Relation to Artifact Spec

The Artifact Spec primarily deals with the image spec.
Image Index or Manifest list contains multiple containers for different platforms. However I think that this is something that we should be able to resolve transparently by detecting system information when an artifact configuration is interpreted, rather than requiring the operator to input the system information for all the nodes that this container may be deployed in. This is more of an implementation detail for us (ultimately we will have to support more platforms) rather than a feature of the architect language.
We might have a central server for different artifacts (images), and include Nix Artifacts (Image configuration from Nix) and Docker artifacts (Image configuration from Dockerfile)
Dockerfile offers multi stage build where previously made images can have its some of its contents copied from into a later made image, which reduces image size by a huge amount and avoids complex hooks.
Containers are tested in a automatic and continuous manner, while accepted containers will be pushed into an external registry.

Relation to the underlying implementation

The image pulled from an untrusted source needs to be verified with the expected hash from a trusted source. This will involve some secret sharing system and a peer to peer feed in our case (I am not entirely familiar with all these terminologies).
Using Docker's HTTP API to fetch images may require us to know the repository of the image as well as the content address. (e.g. ubuntu@<hash>) This could be solved by making our own registry, however further studies are needed to know the complexity of this problem. (Potentially we might also be able to use ipfs instead of container registry)
The entry point of the our project (runtime of containers) would be using RunC/libcontainer. RunC is a CLI for container creation/destruction at a lower level, libcontainer is the library that it uses to create OCI complaint containers. It contains simple mechanisms to initiate containers, but without docker's orchestrator and monitoring on the containers, which is exactly what we want.
Sometimes having a full container is not necessary for the use case. This could make our container instantiation more efficient.
Docker is not the only OCI runtime available.

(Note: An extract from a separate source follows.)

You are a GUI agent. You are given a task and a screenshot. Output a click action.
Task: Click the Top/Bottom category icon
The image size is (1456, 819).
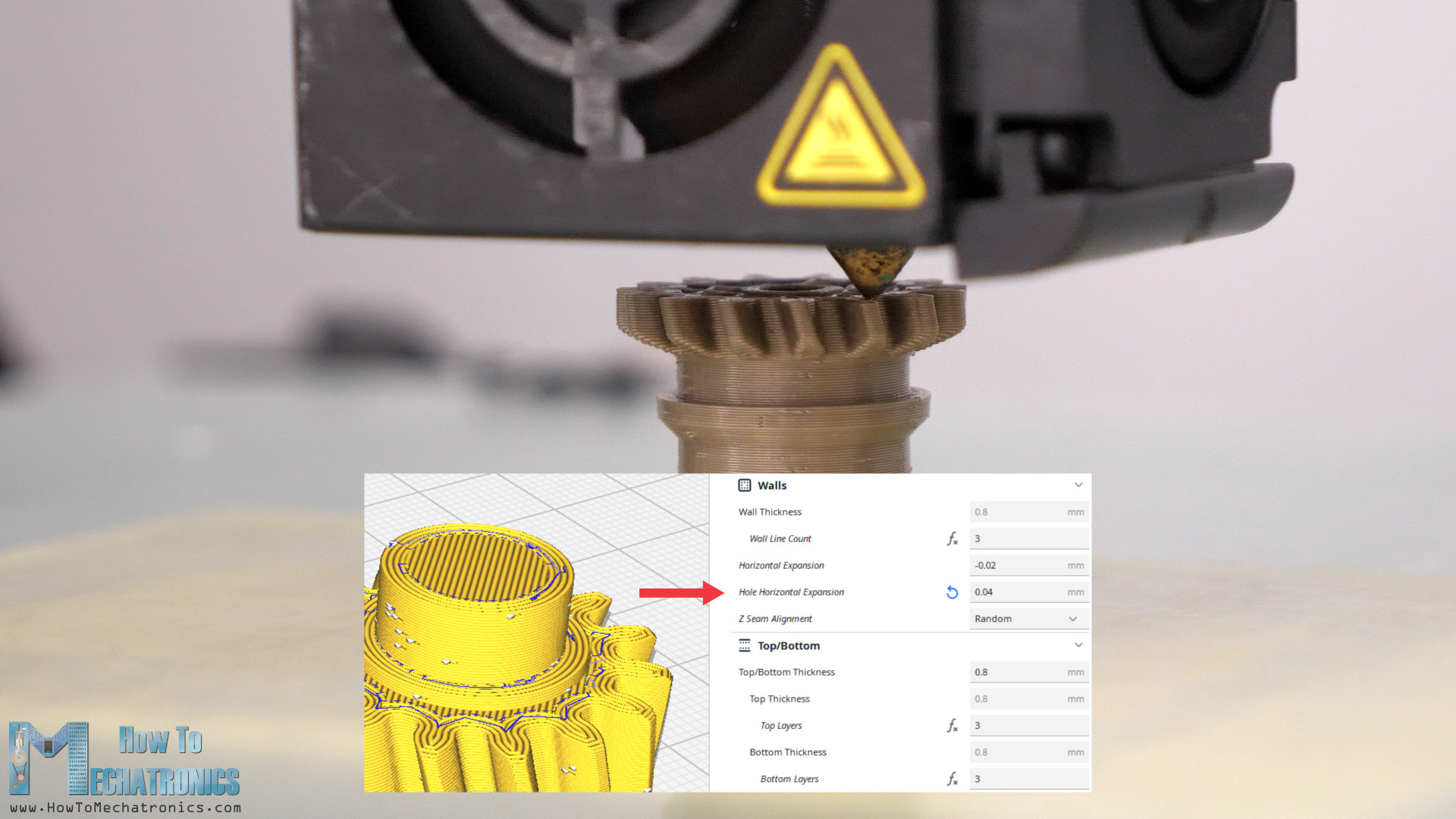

There is also OCI Runtime in Rust and other C implementations, which we can potentially bind into.

Next Step

~OCI Runtime specification is needed to understand how to run the container from the orchestrator.~ DONE
Nix papers. [Creating docker container from Nix]
CI/CD with Docker Cloud. This will be explored further and compared with Nix's methodology (using Hydra), and seeing how Matrix could implement our own CI/CD system.

CMCDragonkai commented 6 years ago

Make sure to talk about reproducibility. Nix vs Docker. The CI/CD system and staging of the artifacts. Also fixed output derivation. @mokuki082 Can you add in all the links I sent to you.

CMCDragonkai commented 6 years ago

https://github.com/NixOS/nix/issues/296

CMCDragonkai commented 6 years ago

While investigating the Artifact Specification. We are comparing Docker Artifacts vs Nix Artifacts:

https://nixos.org/~eelco/pubs/hotos-final.pdf - Finished reading this
https://nixos.org/~eelco/pubs/phd-thesis.pdf

CMCDragonkai commented 6 years ago

The Artifact composes several ideas:

The executable
Runtime dependencies of the executable (ideally buildtime dependencies have been stripped)
The initialisation routines

With regards to initialisation routines, there can be complexity when the artifact specifies not a single executable, but a group of executables that is executed under an init process. Sort of like supervisord. Think erlang supervisor processes.

If we take Docker containers as an example. Often the final image layer has the injection of a the file entrypoint.sh. This file contains the initialisation routine to launch the image.

What the executable might then do, is bind to ports (if they are networked application). Or perform operations on a filesystem path (if they are batch application).

The V1 spec, specifies what ports are available to be exposed by the image. So if the container has MySQL, then the V1 spec specifies that 3306 is exposed. Or if it is a postgres container, there is metadata that says that 5432 is exposed.

This information is important, because these ports are often fixed "hardcoded" within the image layer. If this is true, we can't change it at the launch stage.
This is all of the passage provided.